Phillip V. McHarris is a Presidential Postdoctoral Fellow at Princeton University in the Department of African American Studies and the Ida B. Wells Just Data Lab. He recently completed his PhD in Sociology and African American Studies at Yale University. McHarris’s main areas of research include race and ethnicity, housing, policing, and inequality. His current research focuses on the experiences of residents of a high-rise public housing development in Brooklyn, NY as they navigate concerns surrounding safety, policing, building conditions, and cycles of poverty. In another line of research, McHarris examines the causes and consequences of the large-scale expansion of policing in the United States since 1965 and the strategies that communities employ to challenge police expansion and end police violence. McHarris draws on qualitative and quantitative methods throughout his research. McHarris is a recipient of the Ford Foundation Predoctoral Fellowship and the NSF Graduate Research Fellowship. He received his B.A. in Sociology from Boston College. In addition to his scholarly work, McHarris has written for outlets that include The New York Times, Washington Post, and Slate. His commentary has been featured on HBO, CNN, TIME, and PBS. In 2020, McHarris was selected as one of the Root 100 Most Influential African Americans. He tweets from @philipvmcharris.


Louis Moore is a Professor of History at Grand Valley State University. He is the author of two books, I Fight for a Living: Boxing and the Battle for Black Manhood, 1880-1915 (2017) and We Will Win the Day: The Civil Rights Movement, the Black Athlete, and the Quest for Equality (2017). He has an audible lecture for Great Course, “African American Athletes Who Made History” on Amazon. He is currently working on a book about the Black quarterback. He is also the co-host of the Black Athlete Podcast. He has also written for a number of online outlets including The Shadow League, Vox, and Black Perspectives, and has appeared on news outlets including NPR, MSNBC, and BBC Sports talking sports and race. You can follow him on Twitter @loumoore12.


Martha S. Jones is the Society of Black Alumni Presidential Professor, Professor of History, and a Professor at the SNF Agora Institute at The Johns Hopkins University. She is a legal and cultural historian whose work examines how black Americans have shaped the story of American democracy. Jones is the author of Vanguard: How Black Women Broke Barriers, Won the Vote, and Insisted on Equality for All (2020), selected as one of Time’s 100 must-read books for 2020. Her 2018 book, Birthright Citizens: A History of Race and Rights in Antebellum America (2018), was winner of the Organization of American Historians Liberty Legacy Award (best book in civil rights history), the American Historical Association Littleton-Griswold Prize (best book in American legal history), the American Society for Legal History John Phillip Reid book award (best book in Anglo-American legal history) and the Baltimore City Historical Society Scholars honor for 2020. Jones is also the author of All Bound Up Together: The Woman Question in African American Public Culture 1830-1900 (2007) and a coeditor of Toward an Intellectual History of Black Women (University of North Carolina Press (2015), together with many articles and essay. She tweets from @marthasjones_.
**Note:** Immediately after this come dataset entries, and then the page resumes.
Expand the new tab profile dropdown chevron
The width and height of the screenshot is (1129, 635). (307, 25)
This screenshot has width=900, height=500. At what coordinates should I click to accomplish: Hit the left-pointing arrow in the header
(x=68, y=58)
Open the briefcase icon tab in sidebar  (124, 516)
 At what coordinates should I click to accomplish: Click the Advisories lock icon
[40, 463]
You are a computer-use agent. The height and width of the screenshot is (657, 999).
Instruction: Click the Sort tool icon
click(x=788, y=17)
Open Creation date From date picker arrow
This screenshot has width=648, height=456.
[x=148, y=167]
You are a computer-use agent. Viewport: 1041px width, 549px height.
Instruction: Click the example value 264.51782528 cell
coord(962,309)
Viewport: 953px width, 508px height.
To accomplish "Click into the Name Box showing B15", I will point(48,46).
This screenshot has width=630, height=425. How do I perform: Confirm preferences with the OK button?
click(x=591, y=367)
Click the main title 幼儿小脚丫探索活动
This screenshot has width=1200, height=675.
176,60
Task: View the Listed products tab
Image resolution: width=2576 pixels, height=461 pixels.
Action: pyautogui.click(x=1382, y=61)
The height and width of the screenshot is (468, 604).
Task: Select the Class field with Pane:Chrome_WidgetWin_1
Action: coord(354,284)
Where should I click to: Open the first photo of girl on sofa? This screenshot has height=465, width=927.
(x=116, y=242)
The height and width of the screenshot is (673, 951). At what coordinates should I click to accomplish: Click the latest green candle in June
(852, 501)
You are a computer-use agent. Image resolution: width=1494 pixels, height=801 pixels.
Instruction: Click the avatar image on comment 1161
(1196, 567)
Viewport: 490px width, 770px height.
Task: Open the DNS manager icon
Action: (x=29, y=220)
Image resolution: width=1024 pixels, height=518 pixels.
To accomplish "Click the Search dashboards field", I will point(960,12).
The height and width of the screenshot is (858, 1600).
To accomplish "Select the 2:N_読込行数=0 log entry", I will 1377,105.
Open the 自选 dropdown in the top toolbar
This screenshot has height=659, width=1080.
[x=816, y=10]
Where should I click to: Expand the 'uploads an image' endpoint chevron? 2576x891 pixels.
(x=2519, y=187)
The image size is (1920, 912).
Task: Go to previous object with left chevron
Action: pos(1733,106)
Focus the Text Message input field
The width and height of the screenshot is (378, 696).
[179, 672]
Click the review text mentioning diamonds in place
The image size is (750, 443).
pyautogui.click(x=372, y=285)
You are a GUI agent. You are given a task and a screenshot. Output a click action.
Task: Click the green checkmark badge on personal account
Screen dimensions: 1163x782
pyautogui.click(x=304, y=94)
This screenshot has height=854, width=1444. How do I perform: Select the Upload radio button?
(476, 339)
Crystal Webster is a historian of race, gender, and childhood in early America. She is Assistant Professor of History at the University of British Columbia. Webster received her PhD from the W.E.B. Du Bois Department of Afro American Studies at the University of Massachusetts Amherst. Her research has received recognition from the National Council for Black Studies, Association for Black Women Historians and funding from the American Antiquarian Society, Massachusetts Historical Society, the Library Company of Philadelphia, and Yale’s Gilder Lehrman Center for the Study of Slavery, Resistance, and Abolition. Webster’s first book, Beyond the Boundaries of Childhood: African American Children in the Antebellum North, is newly published with UNC Press. In addition to the Black Perspectives Blog, her writing has appeared in the Washington Post, NY Times, and USA Today. She tweets from @Crystallynnweb.